• [Data for the task]:

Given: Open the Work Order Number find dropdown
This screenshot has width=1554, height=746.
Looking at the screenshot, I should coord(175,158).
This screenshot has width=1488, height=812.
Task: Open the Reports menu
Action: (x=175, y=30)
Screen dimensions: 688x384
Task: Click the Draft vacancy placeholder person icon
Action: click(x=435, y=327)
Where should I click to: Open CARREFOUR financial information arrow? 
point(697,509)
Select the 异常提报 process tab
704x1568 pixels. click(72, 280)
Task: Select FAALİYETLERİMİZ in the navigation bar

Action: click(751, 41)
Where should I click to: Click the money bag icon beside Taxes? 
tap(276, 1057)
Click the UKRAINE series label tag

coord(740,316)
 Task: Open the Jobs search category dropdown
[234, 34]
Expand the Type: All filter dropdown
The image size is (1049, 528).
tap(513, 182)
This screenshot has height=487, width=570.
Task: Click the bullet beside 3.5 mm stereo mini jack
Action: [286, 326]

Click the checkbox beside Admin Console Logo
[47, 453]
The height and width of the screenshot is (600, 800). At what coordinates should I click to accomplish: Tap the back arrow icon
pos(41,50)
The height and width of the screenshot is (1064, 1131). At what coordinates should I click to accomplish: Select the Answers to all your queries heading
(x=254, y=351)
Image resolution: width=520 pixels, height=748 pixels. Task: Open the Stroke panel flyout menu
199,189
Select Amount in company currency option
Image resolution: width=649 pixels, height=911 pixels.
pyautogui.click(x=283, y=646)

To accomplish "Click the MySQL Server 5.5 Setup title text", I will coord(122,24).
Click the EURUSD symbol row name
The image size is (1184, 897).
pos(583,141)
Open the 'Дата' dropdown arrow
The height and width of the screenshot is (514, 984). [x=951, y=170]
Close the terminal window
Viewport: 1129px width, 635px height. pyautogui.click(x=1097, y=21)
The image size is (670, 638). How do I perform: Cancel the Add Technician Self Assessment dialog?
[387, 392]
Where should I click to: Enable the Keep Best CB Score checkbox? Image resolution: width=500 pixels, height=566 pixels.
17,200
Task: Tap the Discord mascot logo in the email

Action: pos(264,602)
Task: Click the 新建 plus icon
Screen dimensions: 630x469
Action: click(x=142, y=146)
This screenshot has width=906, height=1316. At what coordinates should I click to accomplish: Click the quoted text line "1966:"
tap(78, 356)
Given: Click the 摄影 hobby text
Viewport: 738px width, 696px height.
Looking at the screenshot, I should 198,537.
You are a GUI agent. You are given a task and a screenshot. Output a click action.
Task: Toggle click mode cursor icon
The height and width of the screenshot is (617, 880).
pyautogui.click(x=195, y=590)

• [What you are asked to do]: Repeat the records exactly, leaving out none of them.

• [Result of this task]:
Given: Open the Work Order Number find dropdown
This screenshot has width=1554, height=746.
Looking at the screenshot, I should coord(175,158).
This screenshot has width=1488, height=812.
Task: Open the Reports menu
Action: (x=175, y=30)
Screen dimensions: 688x384
Task: Click the Draft vacancy placeholder person icon
Action: click(x=435, y=327)
Where should I click to: Open CARREFOUR financial information arrow? 
point(697,509)
Select the 异常提报 process tab
704x1568 pixels. click(72, 280)
Task: Select FAALİYETLERİMİZ in the navigation bar

Action: click(751, 41)
Where should I click to: Click the money bag icon beside Taxes? 
tap(276, 1057)
Click the UKRAINE series label tag

coord(740,316)
 Task: Open the Jobs search category dropdown
[234, 34]
Expand the Type: All filter dropdown
The image size is (1049, 528).
tap(513, 182)
This screenshot has height=487, width=570.
Task: Click the bullet beside 3.5 mm stereo mini jack
Action: [286, 326]

Click the checkbox beside Admin Console Logo
[47, 453]
The height and width of the screenshot is (600, 800). At what coordinates should I click to accomplish: Tap the back arrow icon
pos(41,50)
The height and width of the screenshot is (1064, 1131). At what coordinates should I click to accomplish: Select the Answers to all your queries heading
(x=254, y=351)
Image resolution: width=520 pixels, height=748 pixels. Task: Open the Stroke panel flyout menu
199,189
Select Amount in company currency option
Image resolution: width=649 pixels, height=911 pixels.
pyautogui.click(x=283, y=646)

To accomplish "Click the MySQL Server 5.5 Setup title text", I will coord(122,24).
Click the EURUSD symbol row name
The image size is (1184, 897).
pos(583,141)
Open the 'Дата' dropdown arrow
The height and width of the screenshot is (514, 984). [x=951, y=170]
Close the terminal window
Viewport: 1129px width, 635px height. pyautogui.click(x=1097, y=21)
The image size is (670, 638). How do I perform: Cancel the Add Technician Self Assessment dialog?
[387, 392]
Where should I click to: Enable the Keep Best CB Score checkbox? Image resolution: width=500 pixels, height=566 pixels.
17,200
Task: Tap the Discord mascot logo in the email

Action: pos(264,602)
Task: Click the 新建 plus icon
Screen dimensions: 630x469
Action: click(x=142, y=146)
This screenshot has width=906, height=1316. At what coordinates should I click to accomplish: Click the quoted text line "1966:"
tap(78, 356)
Given: Click the 摄影 hobby text
Viewport: 738px width, 696px height.
Looking at the screenshot, I should 198,537.
You are a GUI agent. You are given a task and a screenshot. Output a click action.
Task: Toggle click mode cursor icon
The height and width of the screenshot is (617, 880).
pyautogui.click(x=195, y=590)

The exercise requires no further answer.